TASK OBJECTIVE: Below this line are records; write out exactly the lines from the one containing "Task: Click the Airplane mode icon" through the one containing "Click the Todos mis contactos label", with the pictures left out.

RECORDS FOR THIS TASK:
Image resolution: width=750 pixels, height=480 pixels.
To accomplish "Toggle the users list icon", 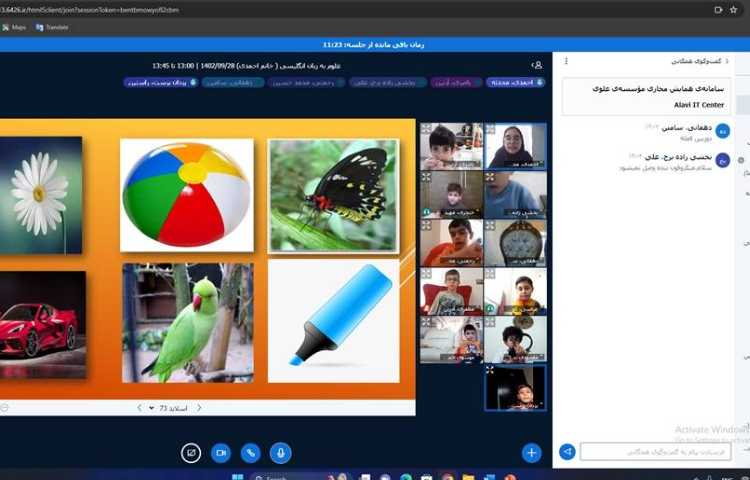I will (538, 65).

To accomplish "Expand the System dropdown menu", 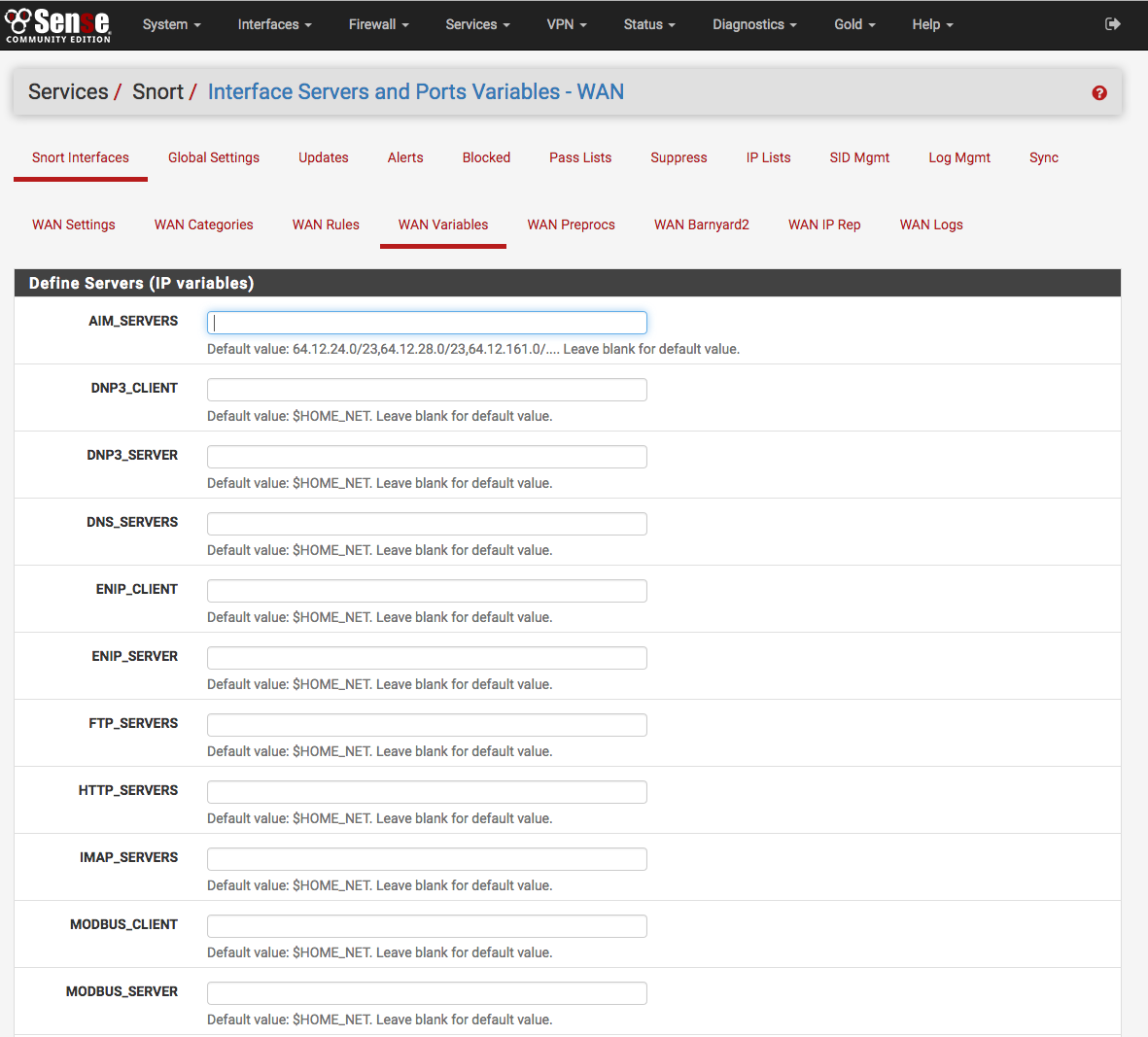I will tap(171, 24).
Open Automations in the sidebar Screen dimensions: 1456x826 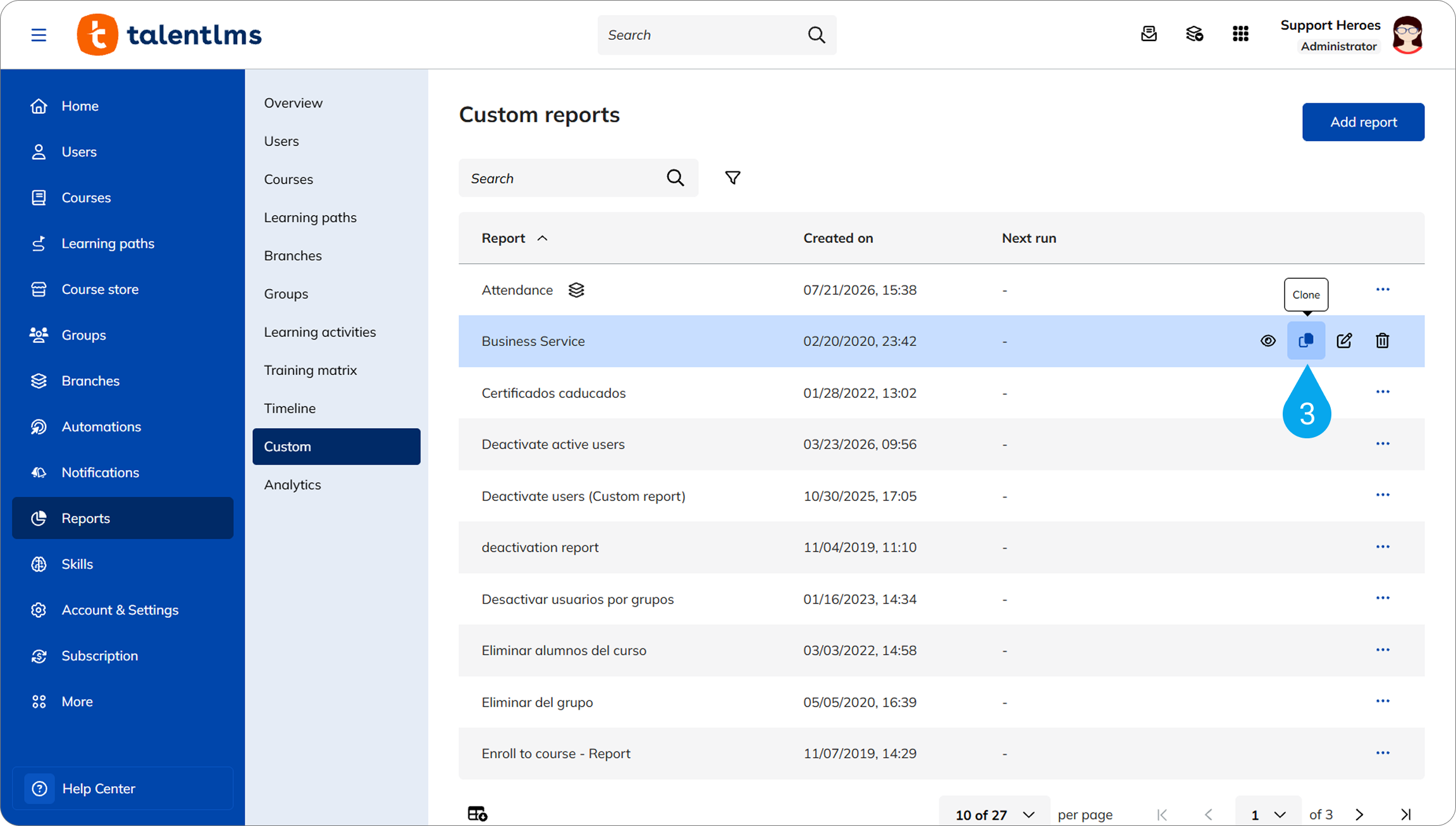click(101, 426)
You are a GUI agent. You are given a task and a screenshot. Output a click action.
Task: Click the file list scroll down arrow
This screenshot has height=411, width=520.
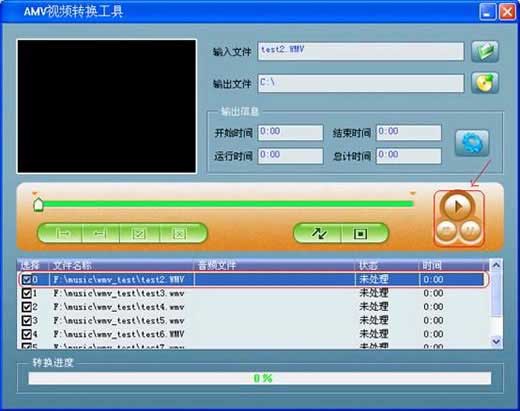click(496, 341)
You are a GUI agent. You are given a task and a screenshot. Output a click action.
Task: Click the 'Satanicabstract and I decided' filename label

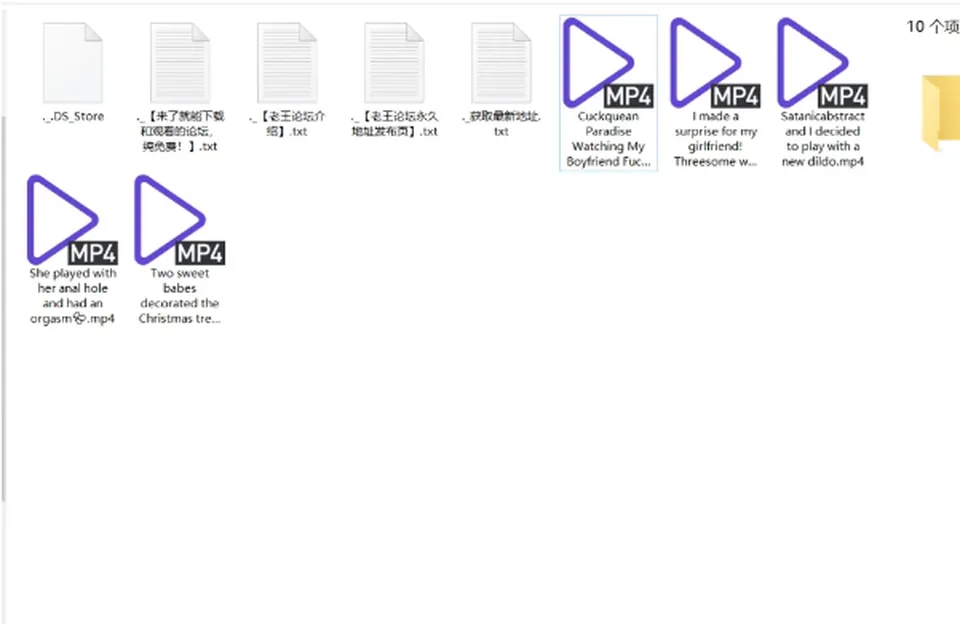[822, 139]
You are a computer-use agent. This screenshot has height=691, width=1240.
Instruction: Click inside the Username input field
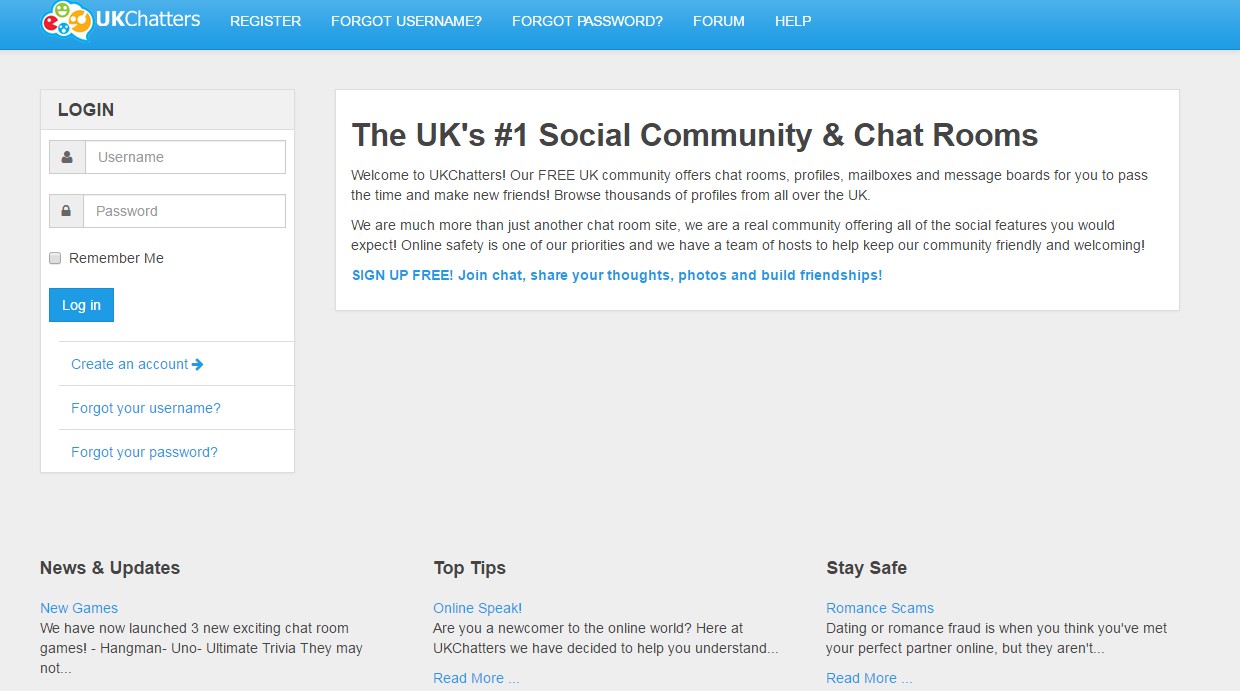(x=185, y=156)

...

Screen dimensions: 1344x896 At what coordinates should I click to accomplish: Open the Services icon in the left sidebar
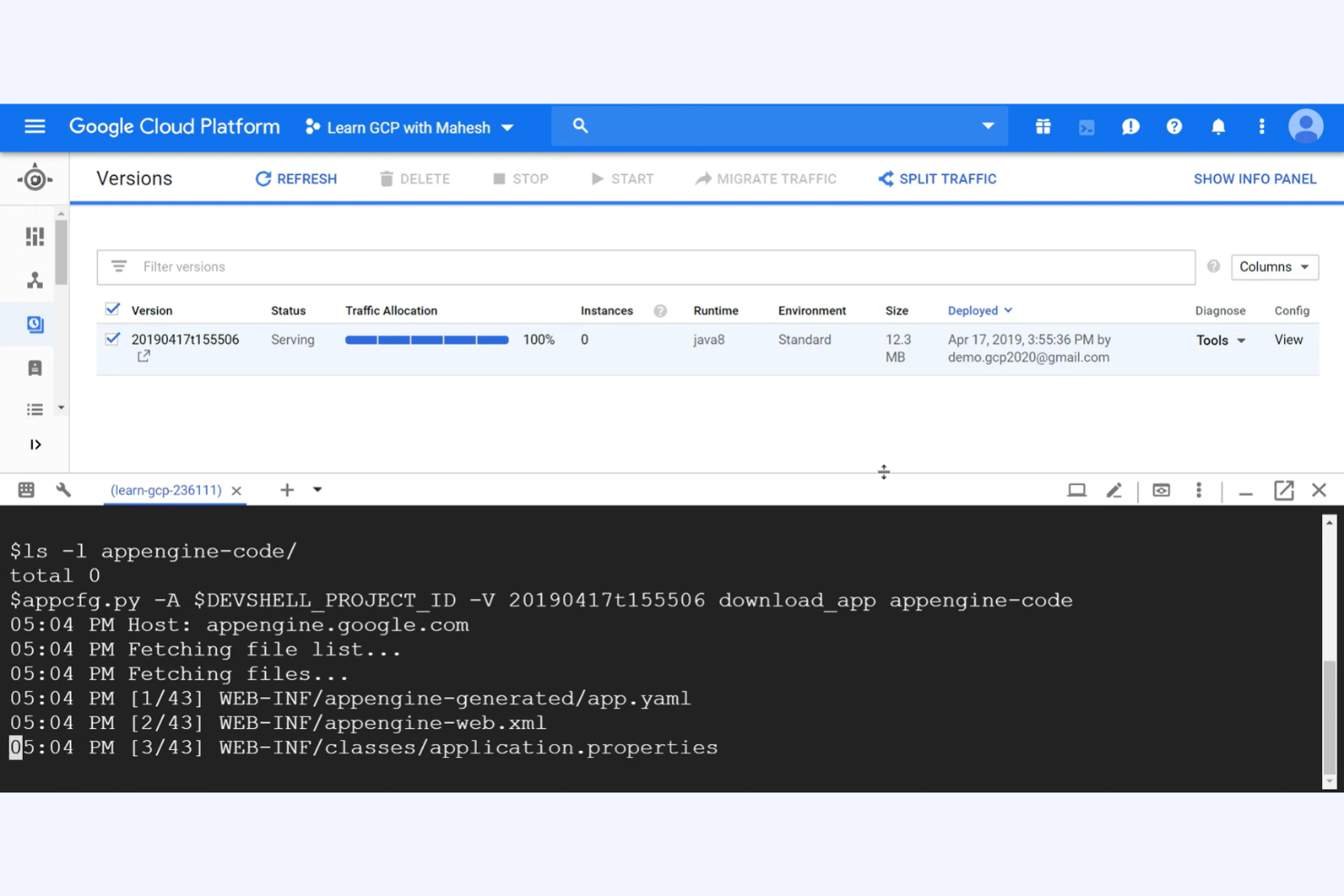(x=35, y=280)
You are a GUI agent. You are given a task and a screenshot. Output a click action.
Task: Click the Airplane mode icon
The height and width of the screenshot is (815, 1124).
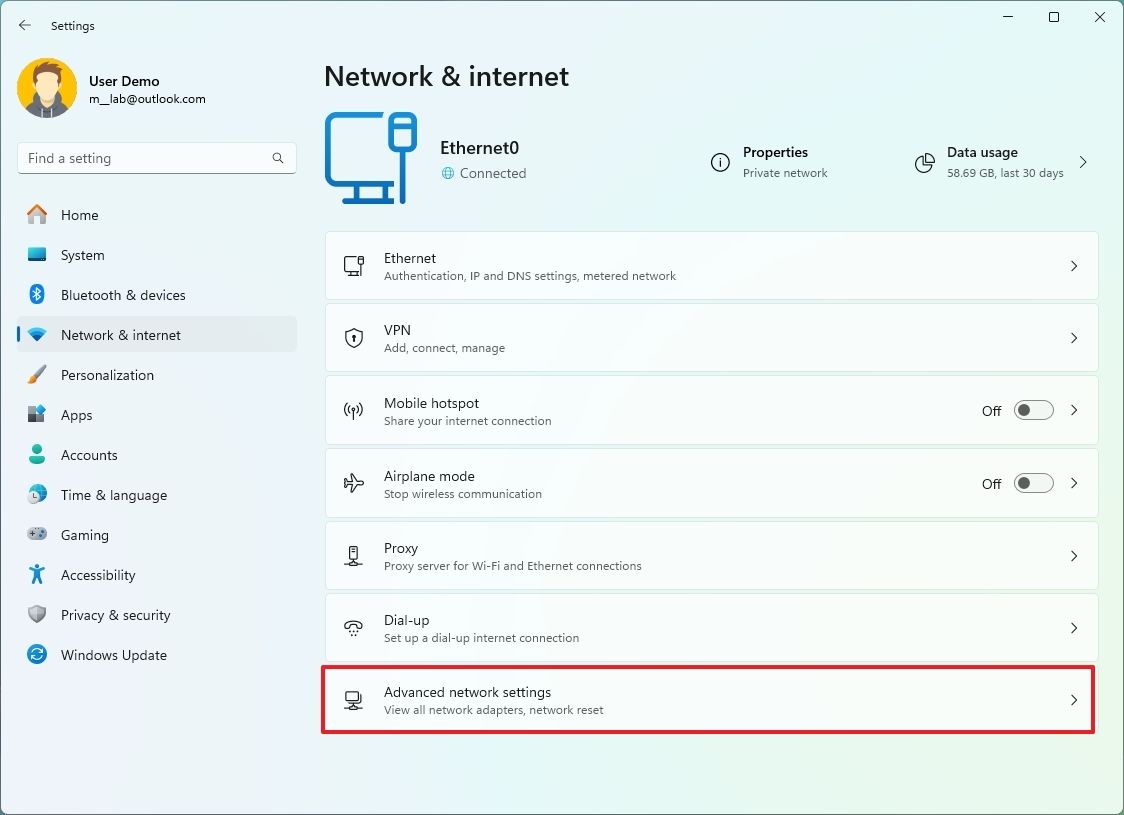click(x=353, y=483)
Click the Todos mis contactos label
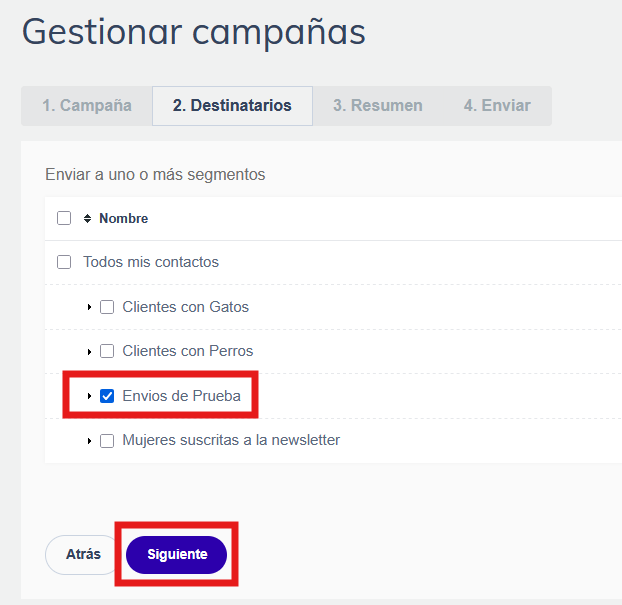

...

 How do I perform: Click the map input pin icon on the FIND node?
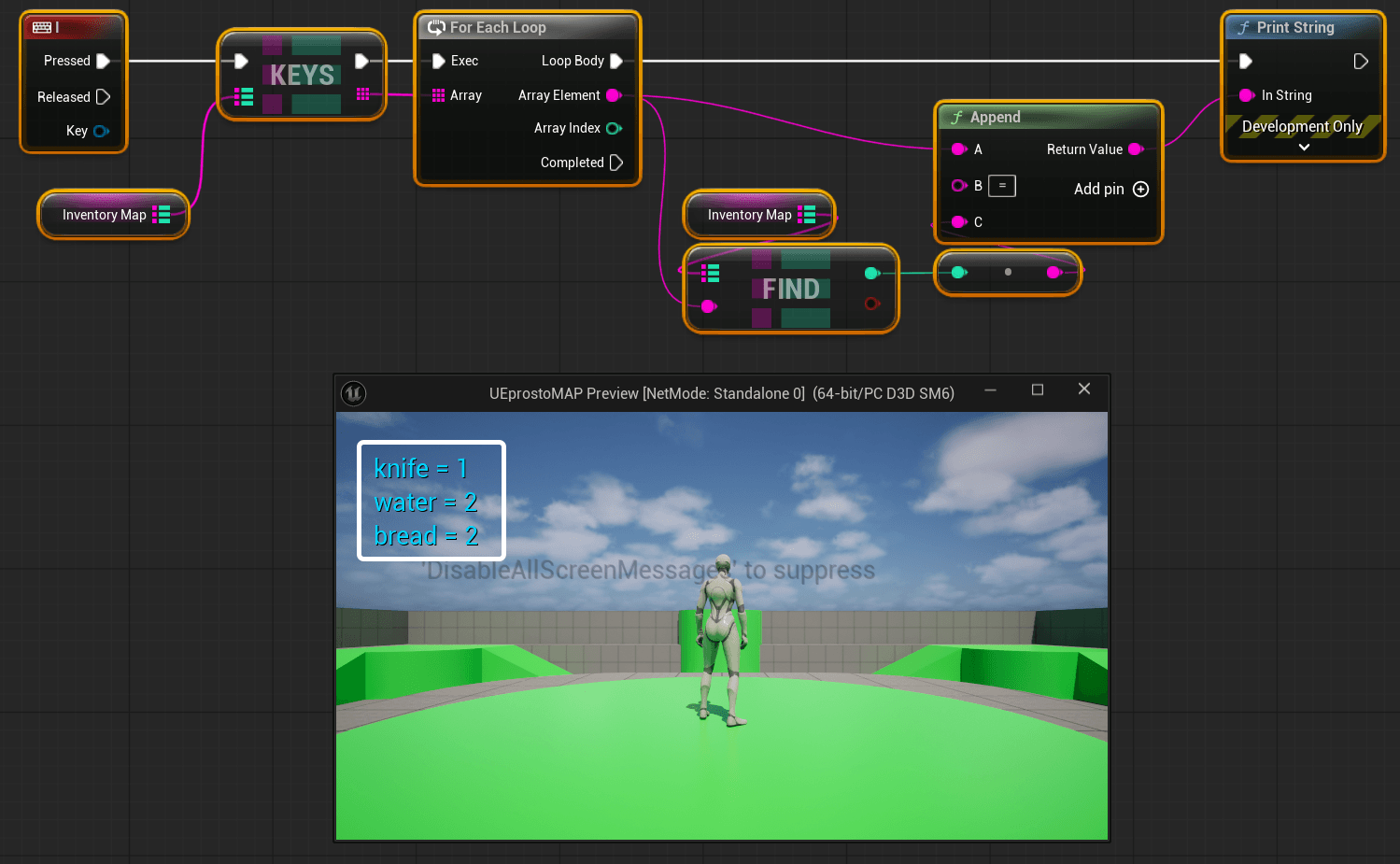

EXERCISE ANSWER:
Task: Click the Airplane mode icon
The height and width of the screenshot is (815, 1124).
click(x=353, y=483)
Click the Todos mis contactos label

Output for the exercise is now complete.